Combattere il malvertising è possibile in diversi modi, abbiamo visto come sarebbe indispensabile, da parte di tutti i partecipanti alla “supply chain”, effettuare accurati controlli sulla reputazione dei fornitori e sulla loro trasparenza finanziaria. Controlli sui domini Internet associati a queste “terze parti” sarebbero altresì opportuni al fine di evidenziare irregolarità oppure per verificare semplicemente il fatto che si tratta di realtà “appena nate”, con contatti nascosti o di dubbia attendibilità.
Il prodotto finito, ossia gli annunci pubblicitari , andrebbe filtrato, analizzato e testato da parte delle compagnie pubblicitarie stesse al fine di pubblicare contenuti che risultino con buone probabilità benevoli.
L’utente finale, per proteggersi, dovrebbe seguire alcuni consigli pratici; il primo è evidentemente quello di valutare la possibilità di utilizzare un software di ad-blocking che “depuri” dalla pubblicità la propria navigazione online, ma va tenuto conto del fatto che è grazie alla pubblicità che molti siti possono erogare i propri servizi. La materia è dunque controversa, ma è innegabile il fatto che se tutti gli utenti “filtrassero” la pubblicità, le probabilità di un effetto domino sull’intero sistema economico di Internet sarebbero elevate; inoltre, il fatto di utilizzare un software di ad-blocking potrebbe portare ad un falso senso di sicurezza che spingerebbe l’utente a trascurare le seguenti note pratiche:
- abilitare la funzionalità “click-to-play” in ogni browser utilizzato
- utilizzare un software anti exploit (MalwareBytes AntiExploit o Microsoft EMET ad esempio)

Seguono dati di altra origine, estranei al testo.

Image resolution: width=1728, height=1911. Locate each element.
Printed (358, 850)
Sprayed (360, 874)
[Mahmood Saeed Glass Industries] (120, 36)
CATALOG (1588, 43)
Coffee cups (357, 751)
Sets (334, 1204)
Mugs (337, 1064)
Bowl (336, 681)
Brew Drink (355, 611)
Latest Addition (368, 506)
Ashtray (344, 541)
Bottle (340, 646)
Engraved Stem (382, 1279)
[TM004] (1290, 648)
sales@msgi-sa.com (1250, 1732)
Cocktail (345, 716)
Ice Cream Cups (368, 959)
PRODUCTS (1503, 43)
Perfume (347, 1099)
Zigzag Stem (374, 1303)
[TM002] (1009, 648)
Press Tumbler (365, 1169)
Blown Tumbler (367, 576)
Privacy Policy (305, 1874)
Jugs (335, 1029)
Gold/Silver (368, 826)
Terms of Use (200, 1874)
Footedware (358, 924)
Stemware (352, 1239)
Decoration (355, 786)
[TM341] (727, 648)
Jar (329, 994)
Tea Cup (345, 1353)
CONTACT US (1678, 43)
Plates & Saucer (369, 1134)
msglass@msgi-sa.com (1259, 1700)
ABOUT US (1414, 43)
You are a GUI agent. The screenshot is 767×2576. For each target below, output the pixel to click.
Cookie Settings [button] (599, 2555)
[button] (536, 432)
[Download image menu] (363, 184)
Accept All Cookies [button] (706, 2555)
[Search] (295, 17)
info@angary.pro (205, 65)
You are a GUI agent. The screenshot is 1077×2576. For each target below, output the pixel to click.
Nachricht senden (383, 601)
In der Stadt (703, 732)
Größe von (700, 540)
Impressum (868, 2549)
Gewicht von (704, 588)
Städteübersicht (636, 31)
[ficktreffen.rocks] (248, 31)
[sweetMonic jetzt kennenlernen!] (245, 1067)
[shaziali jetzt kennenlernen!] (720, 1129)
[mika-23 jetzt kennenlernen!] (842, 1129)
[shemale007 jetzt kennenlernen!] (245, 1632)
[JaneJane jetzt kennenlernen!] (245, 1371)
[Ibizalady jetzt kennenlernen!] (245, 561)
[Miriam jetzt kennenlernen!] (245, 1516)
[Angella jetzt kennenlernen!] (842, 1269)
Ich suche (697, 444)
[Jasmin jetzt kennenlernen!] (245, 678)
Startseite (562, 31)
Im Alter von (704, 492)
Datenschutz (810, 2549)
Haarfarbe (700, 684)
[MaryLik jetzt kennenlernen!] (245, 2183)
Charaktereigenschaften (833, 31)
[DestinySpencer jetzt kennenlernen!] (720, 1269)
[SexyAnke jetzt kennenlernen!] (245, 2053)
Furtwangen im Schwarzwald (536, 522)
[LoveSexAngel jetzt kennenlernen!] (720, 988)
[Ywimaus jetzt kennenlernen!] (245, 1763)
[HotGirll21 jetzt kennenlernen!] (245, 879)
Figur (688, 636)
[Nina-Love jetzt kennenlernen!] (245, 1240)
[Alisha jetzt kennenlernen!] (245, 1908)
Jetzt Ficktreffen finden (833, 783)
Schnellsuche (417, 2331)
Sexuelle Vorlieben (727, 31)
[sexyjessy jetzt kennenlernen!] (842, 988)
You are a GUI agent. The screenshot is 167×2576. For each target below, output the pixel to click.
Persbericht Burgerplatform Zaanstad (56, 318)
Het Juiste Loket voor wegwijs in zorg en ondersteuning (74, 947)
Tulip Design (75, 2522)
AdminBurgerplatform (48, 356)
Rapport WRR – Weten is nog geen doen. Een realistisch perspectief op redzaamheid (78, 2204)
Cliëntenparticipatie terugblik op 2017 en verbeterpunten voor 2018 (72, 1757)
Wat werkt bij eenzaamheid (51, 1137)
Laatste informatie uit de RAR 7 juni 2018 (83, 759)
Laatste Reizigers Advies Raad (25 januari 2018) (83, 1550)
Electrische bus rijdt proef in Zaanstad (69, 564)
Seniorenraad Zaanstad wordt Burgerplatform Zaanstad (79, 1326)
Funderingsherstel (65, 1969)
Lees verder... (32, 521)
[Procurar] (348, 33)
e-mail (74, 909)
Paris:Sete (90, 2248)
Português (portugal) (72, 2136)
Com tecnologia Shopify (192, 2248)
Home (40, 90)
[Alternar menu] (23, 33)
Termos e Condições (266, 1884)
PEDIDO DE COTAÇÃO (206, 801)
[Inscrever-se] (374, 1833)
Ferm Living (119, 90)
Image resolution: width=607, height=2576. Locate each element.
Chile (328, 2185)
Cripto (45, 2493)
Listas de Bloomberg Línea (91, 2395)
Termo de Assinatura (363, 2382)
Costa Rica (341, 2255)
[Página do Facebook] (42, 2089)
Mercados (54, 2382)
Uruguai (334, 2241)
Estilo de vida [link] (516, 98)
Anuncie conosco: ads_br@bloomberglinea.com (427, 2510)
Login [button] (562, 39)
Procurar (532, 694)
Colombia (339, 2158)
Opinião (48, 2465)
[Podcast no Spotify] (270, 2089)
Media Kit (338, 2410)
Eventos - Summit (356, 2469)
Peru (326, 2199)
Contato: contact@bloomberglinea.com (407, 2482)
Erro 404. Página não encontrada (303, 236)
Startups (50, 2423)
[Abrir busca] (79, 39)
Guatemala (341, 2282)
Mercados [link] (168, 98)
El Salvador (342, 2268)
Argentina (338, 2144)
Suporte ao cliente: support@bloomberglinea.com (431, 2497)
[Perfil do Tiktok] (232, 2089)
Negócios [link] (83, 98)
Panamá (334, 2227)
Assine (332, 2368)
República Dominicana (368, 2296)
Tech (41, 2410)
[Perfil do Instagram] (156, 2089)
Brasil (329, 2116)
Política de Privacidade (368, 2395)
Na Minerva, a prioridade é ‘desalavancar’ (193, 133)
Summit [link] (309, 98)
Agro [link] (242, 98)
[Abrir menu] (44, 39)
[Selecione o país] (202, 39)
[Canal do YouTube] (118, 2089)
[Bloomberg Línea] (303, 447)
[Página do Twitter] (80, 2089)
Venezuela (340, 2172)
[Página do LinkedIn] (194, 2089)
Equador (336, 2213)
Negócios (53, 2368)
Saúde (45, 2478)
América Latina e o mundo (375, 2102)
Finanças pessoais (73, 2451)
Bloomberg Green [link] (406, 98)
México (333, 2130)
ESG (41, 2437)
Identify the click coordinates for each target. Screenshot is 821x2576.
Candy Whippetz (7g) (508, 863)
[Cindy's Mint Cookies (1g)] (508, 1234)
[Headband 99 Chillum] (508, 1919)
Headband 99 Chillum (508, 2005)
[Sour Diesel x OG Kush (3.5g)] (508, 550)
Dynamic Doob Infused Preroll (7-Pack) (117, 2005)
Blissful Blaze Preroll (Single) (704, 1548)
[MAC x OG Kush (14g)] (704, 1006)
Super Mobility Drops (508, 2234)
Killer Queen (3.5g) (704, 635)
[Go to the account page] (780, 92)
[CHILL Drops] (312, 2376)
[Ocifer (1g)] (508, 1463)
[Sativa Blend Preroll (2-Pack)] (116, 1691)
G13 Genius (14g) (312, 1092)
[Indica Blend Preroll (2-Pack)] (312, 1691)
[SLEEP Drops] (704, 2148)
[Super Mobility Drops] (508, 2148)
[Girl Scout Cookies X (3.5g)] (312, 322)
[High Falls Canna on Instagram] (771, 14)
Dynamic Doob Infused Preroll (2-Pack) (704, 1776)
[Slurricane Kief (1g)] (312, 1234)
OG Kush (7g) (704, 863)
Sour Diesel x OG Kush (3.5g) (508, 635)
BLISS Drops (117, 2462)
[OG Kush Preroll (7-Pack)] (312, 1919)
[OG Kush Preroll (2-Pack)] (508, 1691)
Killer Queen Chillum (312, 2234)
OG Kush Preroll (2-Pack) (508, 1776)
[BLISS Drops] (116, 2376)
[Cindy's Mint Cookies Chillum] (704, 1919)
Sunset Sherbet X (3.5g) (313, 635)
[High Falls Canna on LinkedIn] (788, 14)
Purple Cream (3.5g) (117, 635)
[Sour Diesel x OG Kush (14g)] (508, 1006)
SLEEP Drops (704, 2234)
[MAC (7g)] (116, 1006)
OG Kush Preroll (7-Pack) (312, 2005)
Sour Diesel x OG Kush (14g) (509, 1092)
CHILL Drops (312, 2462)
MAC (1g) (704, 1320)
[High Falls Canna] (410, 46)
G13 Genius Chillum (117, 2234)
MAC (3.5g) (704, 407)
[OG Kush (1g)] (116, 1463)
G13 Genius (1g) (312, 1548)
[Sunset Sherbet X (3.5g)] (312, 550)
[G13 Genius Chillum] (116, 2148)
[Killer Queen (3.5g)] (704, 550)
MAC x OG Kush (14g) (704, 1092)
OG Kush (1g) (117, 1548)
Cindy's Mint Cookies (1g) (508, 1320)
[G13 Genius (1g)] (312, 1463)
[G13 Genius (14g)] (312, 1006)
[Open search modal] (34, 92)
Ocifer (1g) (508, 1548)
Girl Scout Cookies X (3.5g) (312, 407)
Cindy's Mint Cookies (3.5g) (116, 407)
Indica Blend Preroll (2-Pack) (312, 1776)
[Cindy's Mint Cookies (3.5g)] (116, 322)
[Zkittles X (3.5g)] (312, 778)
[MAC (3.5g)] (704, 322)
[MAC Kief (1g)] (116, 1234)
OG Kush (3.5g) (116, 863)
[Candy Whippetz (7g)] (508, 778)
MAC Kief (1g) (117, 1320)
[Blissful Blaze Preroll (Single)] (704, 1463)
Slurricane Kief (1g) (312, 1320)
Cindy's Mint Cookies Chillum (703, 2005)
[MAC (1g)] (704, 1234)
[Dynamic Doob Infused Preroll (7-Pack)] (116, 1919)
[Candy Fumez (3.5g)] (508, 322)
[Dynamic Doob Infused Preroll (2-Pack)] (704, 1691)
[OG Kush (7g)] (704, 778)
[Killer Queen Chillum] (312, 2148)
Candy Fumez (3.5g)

- disabilitare o disinstallare plug-in non utilizzati o utilizzati di rado
- se non si disinstallano i plug-in questi andrebbero costantemente aggiornati
Le aziende, infine, dovrebbero dotarsi di strumenti avanzati in grado di proteggere la navigazione dei propri utenti (web security gateway ad esempio) e dovrebbero curare il più possibile il patching dei sistemi e degli applicativi in modo da rendere meno vulnerabili i propri endpoint che altrimenti risulterebbero alla mercé dell’exploit kit di turno o del PDF malevolo subdolamente aperto dal malware.